Divers Find Plenty Of Life On Budding Oyster Reefs
Published: May 17, 2019
There is great news from the bottom of the Severn River! Your baby oysters are alive and well on the oyster reefs that are being restored between the Rt. 50 and USNA Bridges!
The good news comes from scuba diver Audrey McDowell with the University of Maryland’s Paynter Lab. When we needed a volunteer to take a look at our oysters, Audrey instantly raised her hand and recruited her pal Joshua Dykman to help out.
Hosting the team on April 23 was Captain Chester Bartells on his 31-ft. wooden deadrise, The Virginia Rail.

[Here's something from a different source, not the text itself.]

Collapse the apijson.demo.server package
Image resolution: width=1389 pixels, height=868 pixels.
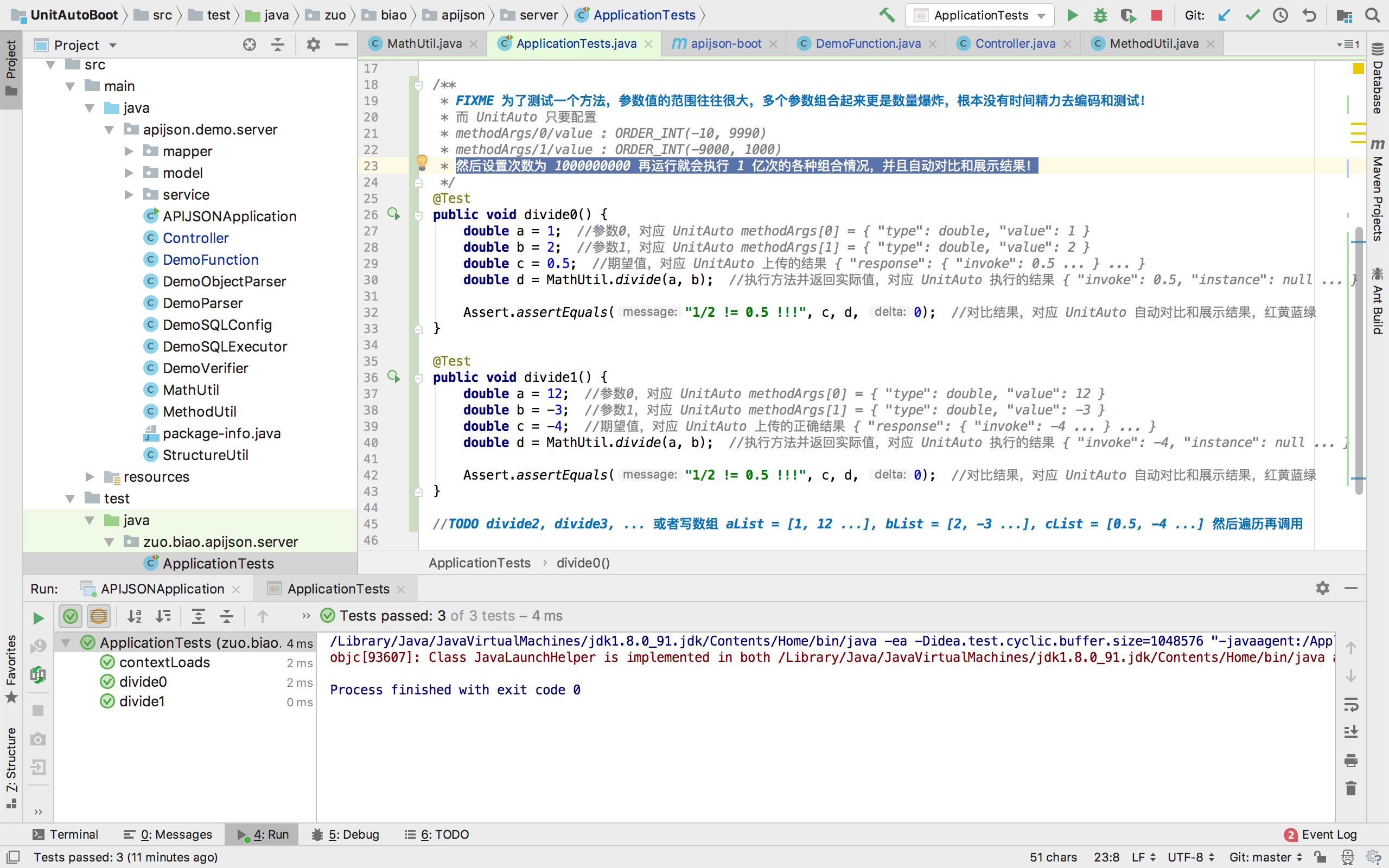click(109, 130)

Serving as First Mate was Christian Bartells.
That’s Joshua, Christan, Chester and Audrey on the left.
The Bartells also served as backup divers for Audrey and Joshua, who journeyed to the bottom of the river – that’s 12 to 18 feet down where it is too dark to see.

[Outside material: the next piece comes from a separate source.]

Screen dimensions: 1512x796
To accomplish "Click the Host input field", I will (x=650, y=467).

Audrey has to feel her way along the bottom of the four reefs we visited.
Survival rates of the oyster spat-on-shell planted during last year’s Operation Build-A-Reef are doing just fine, despite some adverse conditions brought on by last year’s record rainfall.
Here are some pics of oysters sample from the Operation Build-A-Reef plantings last year:
Take note of the edges of the oyster shell, those brown circular areas are the one-year-old spat planted during the July 2018 Operation Build-A-Reef operation.

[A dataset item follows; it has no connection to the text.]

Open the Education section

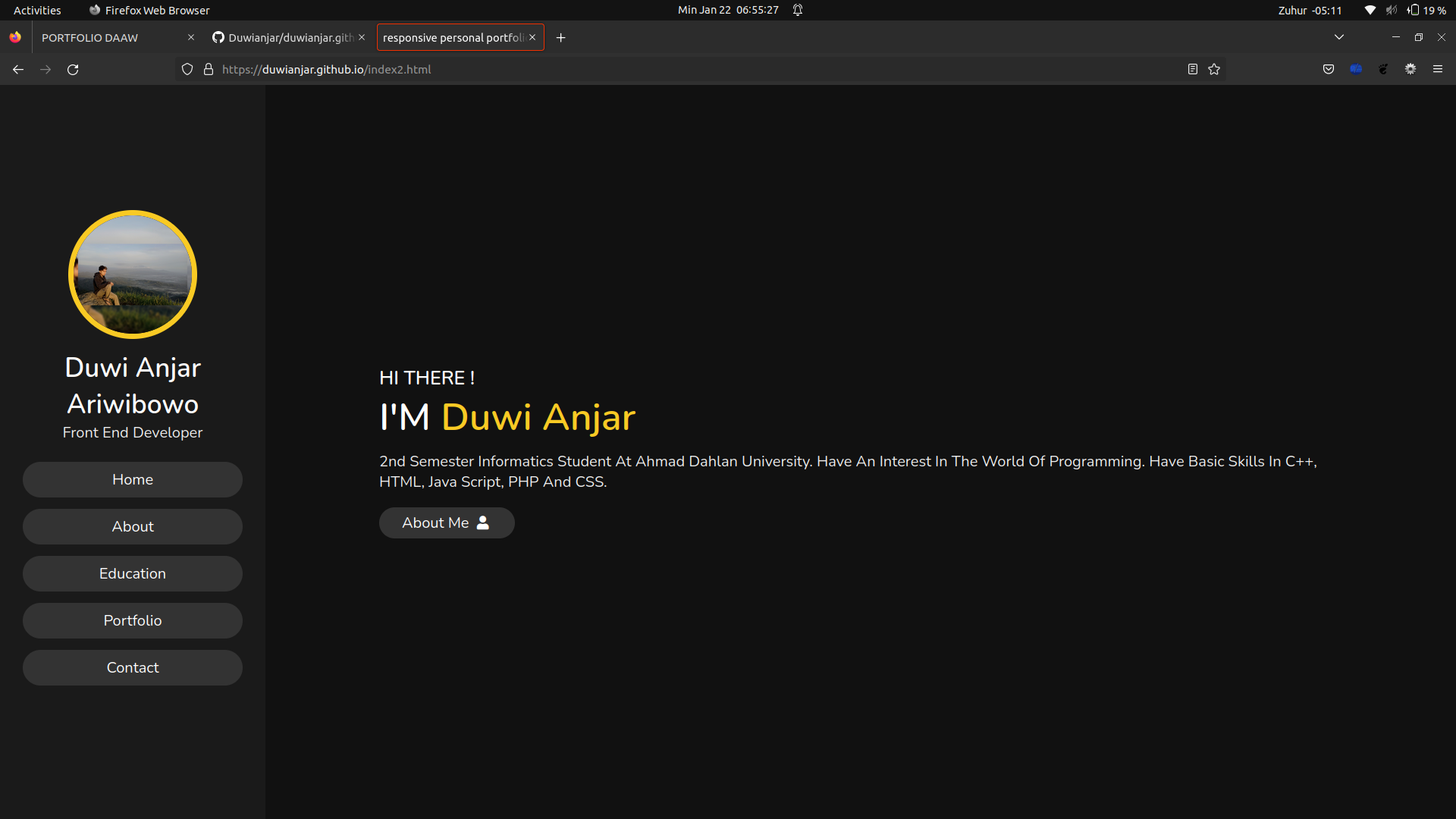(132, 573)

The good news is that the oysters are surviving well at the bottom of the Severn River in 12 to 18 feet of water. They are on the small side due to the low oxygen and low salinity in the Severn River from all the rain last year, but they are alive and ready to grow into mature oysters and start filtering the Severn River.
And, more good news, the oysters planted every June by our volunteer oyster growers in the Marylanders Grow Oyster (MGO) program are also thriving. Audrey brought up samples from the MGO reef that are six, seven and perhaps eight years old!